The board directed NEPC, the pension fund's investment consultant, to provide a draft RFP for custodial services for trustees to review.
Northern Trust is the current custodian for the pension fund and can rebid for the contract, Mr. Beyna said.
The timing of the RFP has not been set.
Trustees also approved a new asset allocation for the pension fund at the same meeting.
Broadly, the new asset mix increases equity to 59% from 50%; decreases credit strategies to 26% from 30%; and reduces diversifying/multiasset strategies to 4% from 9%. The allocation to real assets is unchanged at 11%, a report from NEPC showed.
By asset class, in equities, the U.S. large-cap equity allocation increases to 23.5% from 13%; non-U.S. equity decreases to 12% from 15%; and emerging market equity rises to 7.5% from 6%. The allocations to the following equity subasset classes remain the same with private equity/microcap equity at 7%; U.S. smidcap equity, 6%; and long/short hedge funds, 3%.
In the credit strategies portfolio, the pension fund's new asset allocation decreases core/core-plus fixed income to 13% from 16%; adds a new 2% allocation to passively managed U.S. Treasury bonds; and eliminates a 3% allocation to global multisector fixed income. Weightings remain the same at 4% each for the opportunistic credit and private debt subasset classes and at 3% for emerging market debt.

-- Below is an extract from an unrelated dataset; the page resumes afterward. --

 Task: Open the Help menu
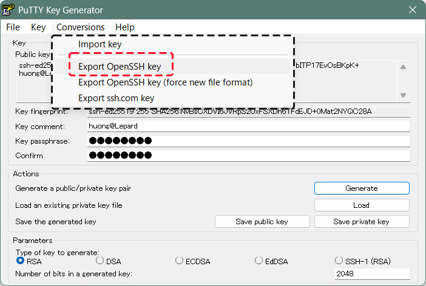pyautogui.click(x=124, y=27)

Within the real assets portfolio, the allocations to both subasset classes remain the same with real estate at 7% and infrastructure, 4%.
The diversifying and multiasset strategies portfolio retains a 4% allocation to hedge funds and eliminates a 5% global asset allocation position.
In its report, NEPC said the new asset allocation is expected to produce an annualized 10-year return of 5.7% compared with 5.5% for the previous portfolio construction. Projected 20-year annualized returns are 6.7% from the new portfolio structure and 6.5% for the former asset allocation.